Building a Biotech Comp Table
A typical biotech comp table includes the following columns, which are fundamentally different from a traditional comp table:
| Column | Purpose | Source |
|---|---|---|
| Company name, ticker | Identification | Standard |
| Market cap, EV | Size | Market data |
| Cash and runway | Financial health | Balance sheet + burn rate |
| Lead program stage | Development risk | Company disclosures |
| Therapeutic area and modality | Comparability filter | Pipeline analysis |
| EV/peak sales | Relative valuation | Consensus estimates |
| Upcoming catalysts | Event-driven premium | Catalyst calendar |
The "upcoming catalysts" column is particularly important because biotech companies with near-term data readouts trade at a premium to peers at the same clinical stage but with more distant catalysts. A Phase II company expecting data in 3 months trades at a materially higher multiple than a Phase II company expecting data in 18 months, reflecting the compressed timeline to value inflection.

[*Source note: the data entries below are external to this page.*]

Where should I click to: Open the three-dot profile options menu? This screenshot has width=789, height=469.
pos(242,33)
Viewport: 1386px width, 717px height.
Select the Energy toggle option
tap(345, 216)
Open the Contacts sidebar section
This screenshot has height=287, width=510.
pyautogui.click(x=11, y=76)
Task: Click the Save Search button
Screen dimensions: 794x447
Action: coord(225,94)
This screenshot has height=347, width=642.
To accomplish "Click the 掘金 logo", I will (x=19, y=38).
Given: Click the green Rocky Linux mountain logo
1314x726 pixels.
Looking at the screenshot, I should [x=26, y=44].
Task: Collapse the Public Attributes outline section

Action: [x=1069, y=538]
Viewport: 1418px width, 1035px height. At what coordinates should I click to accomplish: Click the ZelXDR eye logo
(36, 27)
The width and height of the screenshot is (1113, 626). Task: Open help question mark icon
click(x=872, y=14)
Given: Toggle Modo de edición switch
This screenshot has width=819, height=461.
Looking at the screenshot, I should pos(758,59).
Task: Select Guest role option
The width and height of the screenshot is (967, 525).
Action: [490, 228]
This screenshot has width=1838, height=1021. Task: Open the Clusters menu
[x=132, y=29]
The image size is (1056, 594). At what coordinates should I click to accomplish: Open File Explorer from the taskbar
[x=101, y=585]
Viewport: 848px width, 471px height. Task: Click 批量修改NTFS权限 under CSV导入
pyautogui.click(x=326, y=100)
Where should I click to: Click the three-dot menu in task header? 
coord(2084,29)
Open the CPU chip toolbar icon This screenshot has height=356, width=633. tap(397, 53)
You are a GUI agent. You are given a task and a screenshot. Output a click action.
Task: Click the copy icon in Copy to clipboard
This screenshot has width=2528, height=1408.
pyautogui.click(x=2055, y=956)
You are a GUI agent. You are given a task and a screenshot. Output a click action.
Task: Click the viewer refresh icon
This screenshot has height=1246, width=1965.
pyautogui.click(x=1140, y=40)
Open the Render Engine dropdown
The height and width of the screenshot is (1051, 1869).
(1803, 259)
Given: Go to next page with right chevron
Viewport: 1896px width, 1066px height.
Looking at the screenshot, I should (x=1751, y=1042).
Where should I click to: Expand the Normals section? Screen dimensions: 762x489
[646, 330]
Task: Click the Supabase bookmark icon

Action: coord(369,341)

Precedent Transaction Analysis for Biotech
Biotech precedent transactions are analyzed differently than standard M&A comps because the focus is on the acquisition premium and the implied per-asset or per-patient value rather than traditional EV/EBITDA multiples.
| Metric | What It Measures | Typical Range |
|---|---|---|
| Acquisition premium | Premium over unaffected stock price (30-60 day VWAP) | 60-120% |
| EV/peak sales | Implied value relative to consensus peak sales | 2-6x |
| Upfront per pipeline asset | Total consideration divided by number of clinical-stage assets | Varies widely by stage |
| Price per patient | EV divided by estimated addressable patient population | $50K-$500K+ for rare disease |
- Unaffected Stock Price
The stock price before any acquisition speculation, rumor, or public disclosure affected trading. Typically measured as the 30-day or 60-day volume-weighted average price (VWAP) before the earliest date on which the market became aware of potential acquisition interest. Identifying the unaffected date requires careful analysis of trading volume, options activity, and news flow. A stock that spiked 15% on unusual volume two weeks before the deal announcement may have been trading on leaked information, meaning the "unaffected" price should be measured from before that spike. The choice of unaffected date can change the calculated premium by 10-30 percentage points, making it one of the most important methodological decisions in biotech precedent transaction analysis.